→ What needs to be done:
Show, in full, each line of the data that contains "computer".

→ Material to process:
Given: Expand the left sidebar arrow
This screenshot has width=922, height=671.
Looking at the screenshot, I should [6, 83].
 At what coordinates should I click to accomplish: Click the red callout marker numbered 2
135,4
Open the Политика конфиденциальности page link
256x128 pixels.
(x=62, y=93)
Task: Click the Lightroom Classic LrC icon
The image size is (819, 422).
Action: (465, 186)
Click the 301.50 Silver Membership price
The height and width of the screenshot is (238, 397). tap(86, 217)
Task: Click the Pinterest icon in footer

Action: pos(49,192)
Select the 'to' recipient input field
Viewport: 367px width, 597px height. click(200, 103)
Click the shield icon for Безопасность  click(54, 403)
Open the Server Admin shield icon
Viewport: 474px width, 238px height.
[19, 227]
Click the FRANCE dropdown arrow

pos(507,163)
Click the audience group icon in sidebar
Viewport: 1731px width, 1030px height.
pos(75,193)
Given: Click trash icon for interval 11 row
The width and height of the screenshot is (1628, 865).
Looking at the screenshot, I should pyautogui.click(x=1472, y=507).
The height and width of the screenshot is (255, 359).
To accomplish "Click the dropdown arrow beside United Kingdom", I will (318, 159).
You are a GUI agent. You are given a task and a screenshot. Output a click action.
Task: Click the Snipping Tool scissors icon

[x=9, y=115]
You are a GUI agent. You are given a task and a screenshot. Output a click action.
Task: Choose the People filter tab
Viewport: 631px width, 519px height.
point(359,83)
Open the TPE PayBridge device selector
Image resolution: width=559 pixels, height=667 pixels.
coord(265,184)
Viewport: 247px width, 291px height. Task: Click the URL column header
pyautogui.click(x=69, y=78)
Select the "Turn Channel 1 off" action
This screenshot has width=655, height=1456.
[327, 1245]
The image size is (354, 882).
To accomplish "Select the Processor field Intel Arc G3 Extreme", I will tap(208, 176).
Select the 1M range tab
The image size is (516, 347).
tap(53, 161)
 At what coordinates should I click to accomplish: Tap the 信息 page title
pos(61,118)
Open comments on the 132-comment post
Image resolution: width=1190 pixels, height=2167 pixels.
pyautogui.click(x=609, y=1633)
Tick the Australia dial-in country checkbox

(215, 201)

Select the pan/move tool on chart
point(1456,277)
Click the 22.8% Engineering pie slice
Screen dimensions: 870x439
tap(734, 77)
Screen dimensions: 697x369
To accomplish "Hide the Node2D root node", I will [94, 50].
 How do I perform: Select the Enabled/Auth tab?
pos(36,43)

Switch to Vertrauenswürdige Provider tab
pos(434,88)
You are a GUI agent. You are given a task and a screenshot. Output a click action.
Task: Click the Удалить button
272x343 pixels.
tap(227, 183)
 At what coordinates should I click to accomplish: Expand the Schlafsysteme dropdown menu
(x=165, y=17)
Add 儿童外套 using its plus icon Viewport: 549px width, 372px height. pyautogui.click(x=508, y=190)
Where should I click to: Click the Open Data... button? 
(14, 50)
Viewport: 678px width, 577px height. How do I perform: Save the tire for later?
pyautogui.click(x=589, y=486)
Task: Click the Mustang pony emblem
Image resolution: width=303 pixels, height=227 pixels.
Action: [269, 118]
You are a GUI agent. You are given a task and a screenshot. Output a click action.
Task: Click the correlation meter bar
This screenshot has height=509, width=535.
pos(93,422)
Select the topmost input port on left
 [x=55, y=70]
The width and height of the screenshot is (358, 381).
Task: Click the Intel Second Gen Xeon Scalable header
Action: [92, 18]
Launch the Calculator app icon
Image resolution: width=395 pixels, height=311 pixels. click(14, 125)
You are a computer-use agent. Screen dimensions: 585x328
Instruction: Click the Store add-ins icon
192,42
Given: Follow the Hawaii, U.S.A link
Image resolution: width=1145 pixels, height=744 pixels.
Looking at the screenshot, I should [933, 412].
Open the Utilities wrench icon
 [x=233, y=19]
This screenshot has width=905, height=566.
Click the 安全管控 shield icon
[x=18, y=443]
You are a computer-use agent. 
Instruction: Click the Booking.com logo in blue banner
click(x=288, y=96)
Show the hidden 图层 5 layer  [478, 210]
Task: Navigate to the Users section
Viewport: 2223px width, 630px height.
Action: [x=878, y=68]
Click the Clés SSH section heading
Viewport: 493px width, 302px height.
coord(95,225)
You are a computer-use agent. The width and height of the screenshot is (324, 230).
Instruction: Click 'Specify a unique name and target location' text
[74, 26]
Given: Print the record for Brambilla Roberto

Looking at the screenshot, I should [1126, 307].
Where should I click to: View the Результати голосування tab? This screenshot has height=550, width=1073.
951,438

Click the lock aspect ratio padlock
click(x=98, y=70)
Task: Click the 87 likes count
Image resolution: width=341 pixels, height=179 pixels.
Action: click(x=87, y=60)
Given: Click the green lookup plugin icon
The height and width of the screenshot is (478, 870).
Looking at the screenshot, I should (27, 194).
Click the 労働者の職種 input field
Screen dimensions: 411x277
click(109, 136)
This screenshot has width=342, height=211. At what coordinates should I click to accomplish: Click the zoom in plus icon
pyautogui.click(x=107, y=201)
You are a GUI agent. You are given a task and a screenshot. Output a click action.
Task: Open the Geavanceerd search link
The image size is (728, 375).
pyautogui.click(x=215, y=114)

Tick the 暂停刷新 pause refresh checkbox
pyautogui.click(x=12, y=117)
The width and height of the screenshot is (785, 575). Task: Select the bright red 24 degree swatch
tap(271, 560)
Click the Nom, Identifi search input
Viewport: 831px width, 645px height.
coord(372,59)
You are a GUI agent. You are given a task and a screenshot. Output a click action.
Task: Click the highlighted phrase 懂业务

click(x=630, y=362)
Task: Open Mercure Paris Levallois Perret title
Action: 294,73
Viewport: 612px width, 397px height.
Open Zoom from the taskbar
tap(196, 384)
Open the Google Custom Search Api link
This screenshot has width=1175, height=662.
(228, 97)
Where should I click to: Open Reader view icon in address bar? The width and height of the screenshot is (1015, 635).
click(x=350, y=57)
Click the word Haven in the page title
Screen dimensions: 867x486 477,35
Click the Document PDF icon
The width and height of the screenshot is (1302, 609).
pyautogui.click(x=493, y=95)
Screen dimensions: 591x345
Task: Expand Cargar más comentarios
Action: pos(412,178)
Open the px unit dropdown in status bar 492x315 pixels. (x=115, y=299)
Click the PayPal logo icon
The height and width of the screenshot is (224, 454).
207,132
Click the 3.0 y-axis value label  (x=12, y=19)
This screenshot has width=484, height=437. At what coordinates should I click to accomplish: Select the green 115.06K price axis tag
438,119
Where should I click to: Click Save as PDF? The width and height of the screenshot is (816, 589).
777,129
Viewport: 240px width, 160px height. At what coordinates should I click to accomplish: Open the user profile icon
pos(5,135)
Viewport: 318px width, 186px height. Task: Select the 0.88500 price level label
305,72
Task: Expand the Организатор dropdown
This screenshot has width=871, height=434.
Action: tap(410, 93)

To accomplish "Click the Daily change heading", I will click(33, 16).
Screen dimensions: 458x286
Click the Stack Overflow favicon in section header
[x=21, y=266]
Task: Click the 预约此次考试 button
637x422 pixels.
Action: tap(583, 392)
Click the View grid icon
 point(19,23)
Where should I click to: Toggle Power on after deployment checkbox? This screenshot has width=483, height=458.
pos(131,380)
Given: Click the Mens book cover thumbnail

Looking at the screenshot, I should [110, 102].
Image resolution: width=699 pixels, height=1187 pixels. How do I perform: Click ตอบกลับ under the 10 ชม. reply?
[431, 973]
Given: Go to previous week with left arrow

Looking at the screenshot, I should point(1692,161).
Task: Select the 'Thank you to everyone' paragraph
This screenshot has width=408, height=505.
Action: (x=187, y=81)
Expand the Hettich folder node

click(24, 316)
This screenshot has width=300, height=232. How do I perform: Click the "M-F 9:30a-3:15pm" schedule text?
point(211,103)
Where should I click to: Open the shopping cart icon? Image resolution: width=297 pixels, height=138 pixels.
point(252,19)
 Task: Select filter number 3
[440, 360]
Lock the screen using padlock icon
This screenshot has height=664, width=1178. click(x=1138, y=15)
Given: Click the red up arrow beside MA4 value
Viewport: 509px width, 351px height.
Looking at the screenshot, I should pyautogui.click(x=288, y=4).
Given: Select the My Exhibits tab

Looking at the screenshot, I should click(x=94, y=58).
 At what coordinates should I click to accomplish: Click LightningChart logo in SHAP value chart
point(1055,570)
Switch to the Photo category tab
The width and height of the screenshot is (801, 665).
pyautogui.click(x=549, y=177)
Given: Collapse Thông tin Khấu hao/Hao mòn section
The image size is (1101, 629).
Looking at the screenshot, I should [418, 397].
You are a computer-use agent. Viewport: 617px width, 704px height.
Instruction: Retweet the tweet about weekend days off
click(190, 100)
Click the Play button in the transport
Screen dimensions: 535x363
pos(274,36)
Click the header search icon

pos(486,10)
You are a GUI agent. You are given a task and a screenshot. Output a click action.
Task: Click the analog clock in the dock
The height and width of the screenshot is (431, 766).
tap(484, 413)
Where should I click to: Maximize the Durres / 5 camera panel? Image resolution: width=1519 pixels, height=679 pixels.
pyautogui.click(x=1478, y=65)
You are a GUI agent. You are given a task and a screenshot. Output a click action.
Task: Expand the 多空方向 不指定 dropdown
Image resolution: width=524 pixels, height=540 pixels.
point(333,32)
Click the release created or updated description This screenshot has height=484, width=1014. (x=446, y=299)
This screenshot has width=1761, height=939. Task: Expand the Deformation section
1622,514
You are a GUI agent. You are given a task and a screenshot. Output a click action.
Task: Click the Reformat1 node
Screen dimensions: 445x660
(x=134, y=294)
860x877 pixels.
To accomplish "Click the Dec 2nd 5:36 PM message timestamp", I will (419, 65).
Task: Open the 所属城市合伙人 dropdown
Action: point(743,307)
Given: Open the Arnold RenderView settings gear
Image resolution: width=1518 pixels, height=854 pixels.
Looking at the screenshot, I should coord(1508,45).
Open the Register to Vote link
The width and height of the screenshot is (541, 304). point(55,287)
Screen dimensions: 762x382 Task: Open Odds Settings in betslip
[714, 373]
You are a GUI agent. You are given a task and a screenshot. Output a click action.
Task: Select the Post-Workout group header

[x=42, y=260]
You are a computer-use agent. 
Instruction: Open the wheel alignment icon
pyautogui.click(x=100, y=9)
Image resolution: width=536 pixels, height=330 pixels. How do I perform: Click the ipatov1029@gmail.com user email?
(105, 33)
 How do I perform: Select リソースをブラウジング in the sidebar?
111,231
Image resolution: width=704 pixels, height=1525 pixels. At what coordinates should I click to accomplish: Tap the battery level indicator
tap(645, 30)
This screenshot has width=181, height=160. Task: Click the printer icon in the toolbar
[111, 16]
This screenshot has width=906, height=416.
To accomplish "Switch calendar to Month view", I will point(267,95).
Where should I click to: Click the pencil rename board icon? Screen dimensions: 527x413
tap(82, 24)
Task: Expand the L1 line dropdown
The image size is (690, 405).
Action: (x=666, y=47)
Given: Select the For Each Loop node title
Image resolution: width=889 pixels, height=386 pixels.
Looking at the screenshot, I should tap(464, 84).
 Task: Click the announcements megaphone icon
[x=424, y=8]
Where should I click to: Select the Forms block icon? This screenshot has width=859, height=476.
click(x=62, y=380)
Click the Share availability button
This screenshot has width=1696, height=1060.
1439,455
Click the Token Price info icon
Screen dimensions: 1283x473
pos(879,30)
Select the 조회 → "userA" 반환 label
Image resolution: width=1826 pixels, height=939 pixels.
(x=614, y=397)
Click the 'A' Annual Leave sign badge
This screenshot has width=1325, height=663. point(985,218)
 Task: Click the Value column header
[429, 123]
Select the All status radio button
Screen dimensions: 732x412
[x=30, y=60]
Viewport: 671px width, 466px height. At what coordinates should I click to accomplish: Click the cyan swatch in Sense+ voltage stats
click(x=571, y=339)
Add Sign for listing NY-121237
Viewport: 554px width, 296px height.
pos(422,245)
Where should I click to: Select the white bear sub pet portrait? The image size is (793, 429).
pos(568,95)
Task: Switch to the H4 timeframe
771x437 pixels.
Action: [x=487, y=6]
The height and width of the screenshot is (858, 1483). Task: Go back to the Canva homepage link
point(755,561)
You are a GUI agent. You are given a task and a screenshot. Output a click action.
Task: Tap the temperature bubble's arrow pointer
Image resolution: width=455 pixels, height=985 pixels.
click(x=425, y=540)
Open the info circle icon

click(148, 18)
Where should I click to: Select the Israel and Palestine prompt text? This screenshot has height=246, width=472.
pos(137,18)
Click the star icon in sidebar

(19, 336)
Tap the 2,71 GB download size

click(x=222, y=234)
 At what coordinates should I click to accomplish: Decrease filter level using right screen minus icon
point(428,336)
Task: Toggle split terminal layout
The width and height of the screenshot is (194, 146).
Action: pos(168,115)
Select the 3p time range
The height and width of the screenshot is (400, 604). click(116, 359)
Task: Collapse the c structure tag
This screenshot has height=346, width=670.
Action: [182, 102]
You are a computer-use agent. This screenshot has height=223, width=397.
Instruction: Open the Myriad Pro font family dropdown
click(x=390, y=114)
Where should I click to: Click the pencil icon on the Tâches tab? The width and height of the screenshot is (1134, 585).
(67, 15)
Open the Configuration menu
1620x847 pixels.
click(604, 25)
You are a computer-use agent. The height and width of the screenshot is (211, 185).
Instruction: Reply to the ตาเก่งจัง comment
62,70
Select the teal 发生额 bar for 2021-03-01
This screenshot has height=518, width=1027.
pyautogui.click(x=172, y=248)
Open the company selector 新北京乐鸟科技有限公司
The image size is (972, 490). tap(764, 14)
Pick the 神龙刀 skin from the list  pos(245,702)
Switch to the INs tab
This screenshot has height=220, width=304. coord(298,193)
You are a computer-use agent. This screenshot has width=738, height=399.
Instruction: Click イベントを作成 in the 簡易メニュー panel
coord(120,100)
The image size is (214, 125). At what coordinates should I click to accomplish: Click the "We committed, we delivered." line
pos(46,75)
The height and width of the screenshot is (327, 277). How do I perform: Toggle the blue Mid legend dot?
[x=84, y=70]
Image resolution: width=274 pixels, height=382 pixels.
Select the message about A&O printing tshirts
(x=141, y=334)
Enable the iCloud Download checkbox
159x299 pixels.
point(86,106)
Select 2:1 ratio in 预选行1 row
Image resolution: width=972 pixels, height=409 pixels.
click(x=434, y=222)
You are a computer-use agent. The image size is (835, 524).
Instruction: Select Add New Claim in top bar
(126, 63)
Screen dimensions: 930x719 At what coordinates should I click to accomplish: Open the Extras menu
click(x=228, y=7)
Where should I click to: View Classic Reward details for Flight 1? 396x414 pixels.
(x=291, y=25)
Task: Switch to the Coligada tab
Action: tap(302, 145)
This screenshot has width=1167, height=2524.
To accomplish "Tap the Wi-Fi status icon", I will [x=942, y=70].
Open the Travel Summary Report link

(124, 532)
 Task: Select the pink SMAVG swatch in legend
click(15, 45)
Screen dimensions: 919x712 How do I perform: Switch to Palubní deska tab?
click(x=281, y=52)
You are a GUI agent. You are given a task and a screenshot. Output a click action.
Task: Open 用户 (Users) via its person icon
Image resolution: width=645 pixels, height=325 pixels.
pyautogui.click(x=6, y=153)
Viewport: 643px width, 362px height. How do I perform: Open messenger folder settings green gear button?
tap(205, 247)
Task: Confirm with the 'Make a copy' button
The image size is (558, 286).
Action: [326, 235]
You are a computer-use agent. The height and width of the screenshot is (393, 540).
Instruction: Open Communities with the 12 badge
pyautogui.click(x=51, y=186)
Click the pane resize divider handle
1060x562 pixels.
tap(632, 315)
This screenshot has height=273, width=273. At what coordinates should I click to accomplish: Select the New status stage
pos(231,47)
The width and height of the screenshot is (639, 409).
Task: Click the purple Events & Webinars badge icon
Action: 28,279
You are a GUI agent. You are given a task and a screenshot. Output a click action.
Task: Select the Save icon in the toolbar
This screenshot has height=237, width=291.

→ Written reply:
You are a computer-use agent. Screen dimensions: 585x328
You are a computer-use agent. 
You are a computer-use agent. The width and height of the screenshot is (324, 230).
You are a computer-use agent. Viewport: 617px width, 704px height.
You are a computer-use agent. 
You are a computer-use agent. This screenshot has height=223, width=397.
You are a computer-use agent. The height and width of the screenshot is (211, 185).
You are a computer-use agent. This screenshot has width=738, height=399.
You are a computer-use agent. The image size is (835, 524).
You are a computer-use agent. The height and width of the screenshot is (393, 540).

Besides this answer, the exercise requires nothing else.